* **待办任务**
• a. 请逐字抄录正文中从“11105: 【原1105】path”开始、到“唰唰唰。画出了一张无向图。”为止（含这一处）的部分。
• b. 正文的提示部分推荐使用哪两种算法？

11105: 【原1105】path
题目
题目描述
author: Guangda Huzhang 原OJ链接:https://acm.sjtu.edu.cn/OnlineJudge-old/problem/1105
path
Description
以下摘自是某ACM队某次对话的某民间记载:
……
”接下来来讨论一下关于如何吃饭的问题。“
唰唰唰。画出了一张无向图。
”我们现在处于S点,食堂处于T点。“
指指点点。
”本来吃饭是个很简单的问题,这条路是最短路径,我们顺着走过去就好。“
队长画出了一条最短路径。
”但是你们两个非要提出古怪的要求。“
拿起笔指向其中一人。
”首先是你,想要走一条人最少的路线,让我感到非常头疼,因为这意味着我们可能要绕很远的一段路。“
笔尖一转。
”然后是你,居然非要走一条最阴暗的路线,我已经完全不能够理解你在思考些什么了。“
……
记载到此结束。
我们对这段历史很有兴趣。现在已知上述队长画出的图,以及图中的S、T和各边的权值,求三人所要求的路线。
提示:没有学习过最短路径的同学可以上网查找一下相关资料,推荐使用SPFA或者dijkstra算法。
Input Format
输入的第一行包含一个不超过10的正整数T,表示数据的组数。 接下来有T个部分,每个部分的第一行包括四个正整数n、m、s、t,(1<=n<=1000,0<=m<=10000),s、t表示起点终点。接下来有m行,第i行描述第i条边的信息,所有权均为正整数,并且不超过32768,格式见样例,并且保证数据中的格式与样例一致。 顶点标号为1~n标号。
Output Format
输出包含T行,每行包括三个正整数分别按顺序表示路径的最小长度和、路径的最少人数和,以及路径的最小亮度值。
Sample Input
1
3 3 1 3
Name: Short but crowd road, From: 1, To: 2, Length: 1, People number: 10, Light: 1;
Name: Normal road, From: 2, To: 3, Length: 1, People number: 1, Light: 1;
Name: Long but not crowd road, From: 1, To: 3, Length: 10, People number: 1, Light: 1;
Sample Output
2 1 1
FineArtz's solution
/* path */
#include <iostream>
#include <cstring>
using namespace std;
const int INF = 400000000;
int a[1005][1005][3] = {0};
inline int getNum(char *s){
int i = 0;
while (i < strlen(s) && !isdigit(s[i]))

* **数据区**
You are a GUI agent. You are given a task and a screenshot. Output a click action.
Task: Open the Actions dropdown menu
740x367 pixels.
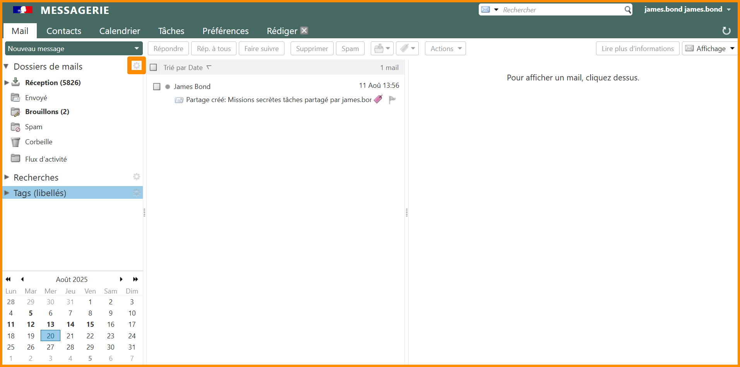(x=445, y=49)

* **各题答案**
• a.
11105: 【原1105】path
题目
题目描述
author: Guangda Huzhang 原OJ链接:https://acm.sjtu.edu.cn/OnlineJudge-old/problem/1105
path
Description
以下摘自是某ACM队某次对话的某民间记载:
……
”接下来来讨论一下关于如何吃饭的问题。“
唰唰唰。画出了一张无向图。

• b. SPFA 或 dijkstra 算法。